Stored data
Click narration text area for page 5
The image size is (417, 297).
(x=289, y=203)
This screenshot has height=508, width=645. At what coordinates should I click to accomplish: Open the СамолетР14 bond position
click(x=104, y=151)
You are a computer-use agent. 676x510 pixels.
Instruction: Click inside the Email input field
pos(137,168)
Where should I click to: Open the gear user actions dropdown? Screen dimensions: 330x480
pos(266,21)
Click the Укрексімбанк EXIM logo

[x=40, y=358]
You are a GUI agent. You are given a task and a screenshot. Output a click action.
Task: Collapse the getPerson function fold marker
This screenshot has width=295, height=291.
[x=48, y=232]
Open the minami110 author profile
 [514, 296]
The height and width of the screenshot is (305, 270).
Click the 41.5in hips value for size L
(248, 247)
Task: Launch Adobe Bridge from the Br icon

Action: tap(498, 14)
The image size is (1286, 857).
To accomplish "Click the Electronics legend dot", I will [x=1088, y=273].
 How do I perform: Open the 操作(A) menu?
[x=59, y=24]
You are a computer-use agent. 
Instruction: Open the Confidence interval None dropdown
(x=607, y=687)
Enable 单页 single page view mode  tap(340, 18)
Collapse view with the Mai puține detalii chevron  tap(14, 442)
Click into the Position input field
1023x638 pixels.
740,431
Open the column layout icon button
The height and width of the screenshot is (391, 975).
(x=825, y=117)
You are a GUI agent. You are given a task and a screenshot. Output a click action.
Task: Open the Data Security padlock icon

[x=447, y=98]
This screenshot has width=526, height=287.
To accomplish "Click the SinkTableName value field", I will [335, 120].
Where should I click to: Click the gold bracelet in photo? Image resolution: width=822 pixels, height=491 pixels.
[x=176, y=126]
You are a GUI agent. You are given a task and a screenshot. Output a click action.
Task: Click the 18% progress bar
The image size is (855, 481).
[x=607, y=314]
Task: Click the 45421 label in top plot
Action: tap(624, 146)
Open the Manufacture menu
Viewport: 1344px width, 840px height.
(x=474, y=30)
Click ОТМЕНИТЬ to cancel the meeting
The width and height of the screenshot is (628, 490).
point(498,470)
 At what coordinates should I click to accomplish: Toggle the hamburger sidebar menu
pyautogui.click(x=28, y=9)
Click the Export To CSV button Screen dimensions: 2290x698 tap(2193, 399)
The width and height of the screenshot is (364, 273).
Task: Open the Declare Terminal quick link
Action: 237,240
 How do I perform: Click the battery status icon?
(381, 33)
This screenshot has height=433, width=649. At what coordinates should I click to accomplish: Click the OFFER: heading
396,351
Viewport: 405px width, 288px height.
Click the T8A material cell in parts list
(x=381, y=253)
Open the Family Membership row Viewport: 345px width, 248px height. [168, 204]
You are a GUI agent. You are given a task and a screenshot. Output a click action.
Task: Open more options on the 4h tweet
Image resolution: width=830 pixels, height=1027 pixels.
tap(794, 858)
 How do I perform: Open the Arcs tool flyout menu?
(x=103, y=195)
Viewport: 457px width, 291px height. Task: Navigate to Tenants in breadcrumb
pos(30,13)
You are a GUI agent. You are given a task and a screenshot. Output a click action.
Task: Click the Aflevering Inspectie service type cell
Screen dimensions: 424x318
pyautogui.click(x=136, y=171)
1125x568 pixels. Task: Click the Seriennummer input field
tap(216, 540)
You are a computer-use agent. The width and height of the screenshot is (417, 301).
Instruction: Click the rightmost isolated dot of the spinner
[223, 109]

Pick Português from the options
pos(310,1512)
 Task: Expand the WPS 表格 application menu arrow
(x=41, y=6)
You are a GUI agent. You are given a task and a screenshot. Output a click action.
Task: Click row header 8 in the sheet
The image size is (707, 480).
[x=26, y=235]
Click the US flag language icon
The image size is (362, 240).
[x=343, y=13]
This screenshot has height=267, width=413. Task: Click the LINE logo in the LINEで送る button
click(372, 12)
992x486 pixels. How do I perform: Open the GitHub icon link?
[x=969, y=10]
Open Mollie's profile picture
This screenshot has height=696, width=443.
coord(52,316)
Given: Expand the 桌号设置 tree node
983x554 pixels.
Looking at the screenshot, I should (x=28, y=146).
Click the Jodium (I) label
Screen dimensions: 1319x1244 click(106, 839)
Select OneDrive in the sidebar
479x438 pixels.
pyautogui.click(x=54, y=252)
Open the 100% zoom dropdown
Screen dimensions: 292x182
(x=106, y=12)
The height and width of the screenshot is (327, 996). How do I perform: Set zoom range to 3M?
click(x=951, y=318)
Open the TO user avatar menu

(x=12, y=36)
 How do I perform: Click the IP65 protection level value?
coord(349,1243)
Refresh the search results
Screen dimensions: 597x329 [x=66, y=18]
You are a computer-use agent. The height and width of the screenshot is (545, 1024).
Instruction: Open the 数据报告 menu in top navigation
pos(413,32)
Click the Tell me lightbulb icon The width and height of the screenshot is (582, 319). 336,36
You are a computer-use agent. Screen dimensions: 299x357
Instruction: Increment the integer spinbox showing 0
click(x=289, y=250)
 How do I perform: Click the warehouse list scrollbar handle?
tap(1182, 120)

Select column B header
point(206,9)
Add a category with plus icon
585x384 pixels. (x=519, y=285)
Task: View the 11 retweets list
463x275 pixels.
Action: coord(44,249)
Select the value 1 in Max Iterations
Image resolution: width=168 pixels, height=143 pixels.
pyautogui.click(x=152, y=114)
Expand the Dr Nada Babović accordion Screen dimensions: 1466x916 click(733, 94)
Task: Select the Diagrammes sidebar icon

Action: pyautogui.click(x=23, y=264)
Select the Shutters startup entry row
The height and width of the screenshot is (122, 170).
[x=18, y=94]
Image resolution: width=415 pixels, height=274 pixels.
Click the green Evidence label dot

Exercise:
All lines with the word "will" are needed; pull them from the entries and copy each.

Answer section:
To accomplish "Click the Electronics legend dot", I will [x=1088, y=273].
To accomplish "Click the SinkTableName value field", I will [335, 120].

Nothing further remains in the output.